I don't remember the OS version at the time. I do remember it was the PowerPC era.


If there were pinstripes and candy colored buttons it would have been OSX. If the windows were boxy and square it would have been one of the “classic” OSes.


That's like saying you took the pedals out of a car and people couldn't drive, it's to be expected unless they are driving a Flintstone's car.


Perhaps you lack context. At the time navigating and running almost anything under Windows without a mouse was not a problem at all. Being that the OS was relatively new and evolving (transition from W3.1 to W95 era I believe) most everyone using these machines were used to learning and using keyboard shortcuts for everything. So, yeah, Windows users at the office had no problem if we removed the mouse. In fact the prank was pointless because it was almost a challenge to show us they could still function. With Mac users --again, at that time-- they just crashed and burned.

As a side note, this was also the pre-Google Internet era, with super early Linux (can't even remember the version). I remember using NCSA Mosaic!


You've missed the point. For Macs, the mouse is the pedals of the car because you absolutely need the mouse yo do basic things. On my Linux setup, I could do just fine without a mouse because I have multiple ways of doing the things I need to do


> On my Linux setup, I could do just fine without a mouse because I have multiple ways of doing the things I need to do

On your Linux setup, could you do just fine without a mouse AND without a keyboard?

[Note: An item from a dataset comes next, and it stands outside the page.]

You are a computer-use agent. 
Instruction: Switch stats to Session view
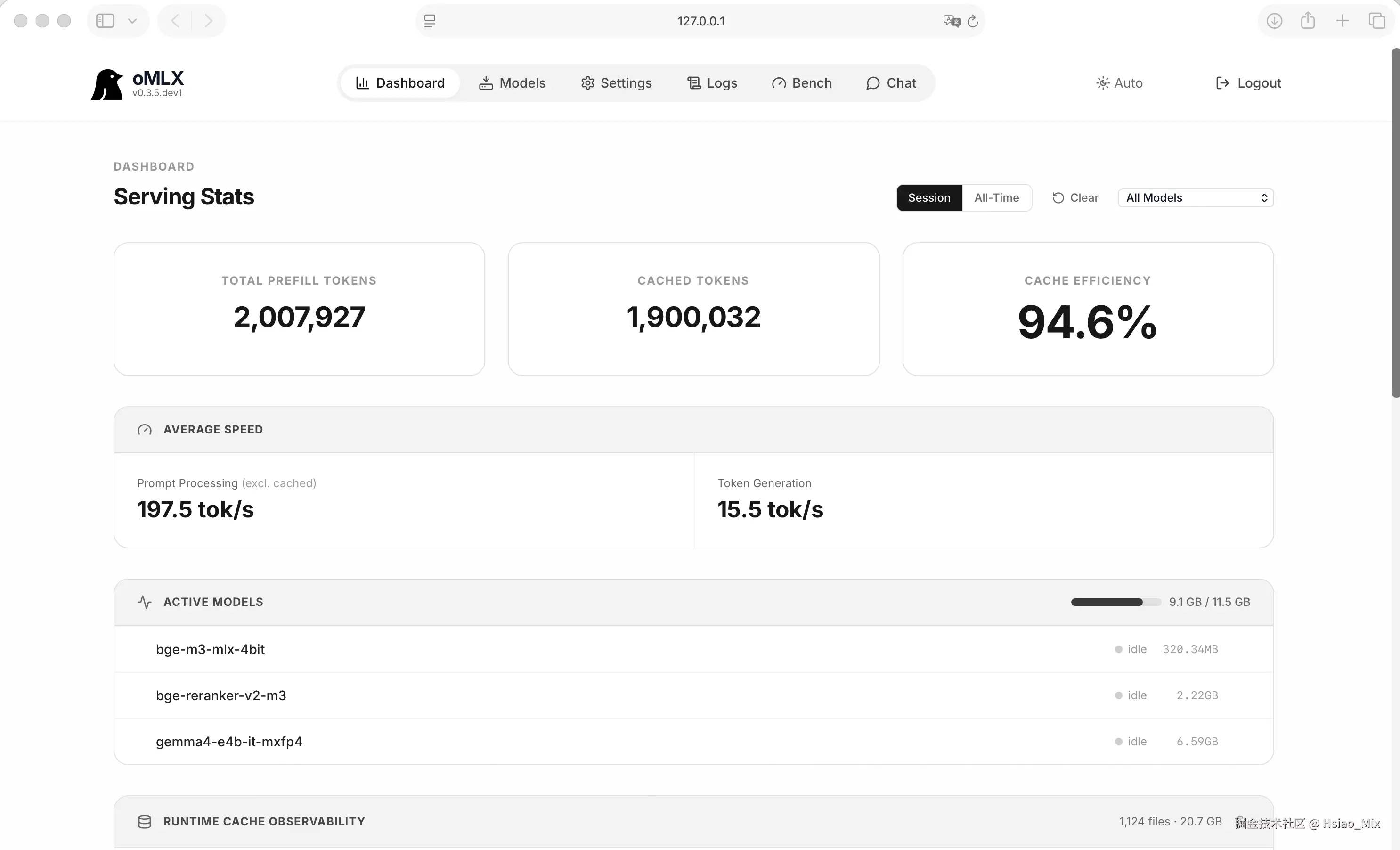click(x=929, y=198)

Why is it OK for the keyboard to be an essential required device but a mouse should be optional?


A keyboard is not strictly required either. You can use an on screen keyboard with a mouse, text to speech, etc. And on anything that doesn't require text input, it's easy to avoid the keyboard.

The key is flexiblity. On Linux, I could avoid my mouse or my keyboard or my entire graphical desktop if I wanted to and still be productive. Macs don't have that flexibility.

I single out a mouse because it is a very low information density device. It doesn't really do much, so it is the low hanging fruit. Whether a mouse is required by an OS is like a litmus test of "can the user configure the OS the way they want, or does the OS dictate how the user will use it"


Computers didn't always have visual displays either; shouldn't they always be able to work with paper printouts?

Requiring a mouse and assuming it to always be present is not a bad thing; it's progress.

macOS has good accessibility features, so you can set it up to use it without a mouse if you really need to.


Yep, this is why so many cars come with a backup set of pedals in case the first set is disabled in a prank. Great to have multiple ways of doing the things that need to be done.


Yeah, if you break a machine it will stop working.

Glad my work isn't impacted by such pranks!


I’ve had to navigate windows without a mouse a few times while troubleshooting a problem. It’s not too bad with the windows key, tab and arrow.

I had to use the key map once to type without a working keyboard. That was bad.


Actually, you could always access and navigate menus by the keyboard on Macs (Ctrl + F2 nowadays). It's just that this was/is a relatively unknown feature.


How do you do this on System 7.5? Would actually be super useful on a PowerBook I have where the trackpad goes wild on cold days before the machine warms up.


Actually, I don't remember how this really worked in System 7. :-(

I think, at least in Word you could Cmd + Tab (or pressing "." on the numeric keypad) to transfer focus to the menu bar. (Then simply navigate by cursor keys and use Enter or Space to select an item.)

However, Mouse Keys may be generally of help. I think, in System 7, they are part of the "Easy Access" system extension (be sure to have this in your system folder). Mouse Keys are activated by Cmd + Opt + Clear and allow you to navigate by the numeric keypad. (Up, down, left, right, diagonally, 5 is equivalent to a click, 0 to holding the mouse button pressed, the decimal point [dot] to releasing it.) On a PowerBook, you probably have to use the function key as well. (Using Mouse Keys, you may activate a menu by the 0 key. Normally, once the menu bar has focus, you can navigate by cursor keys and select a menu item by the space bar.)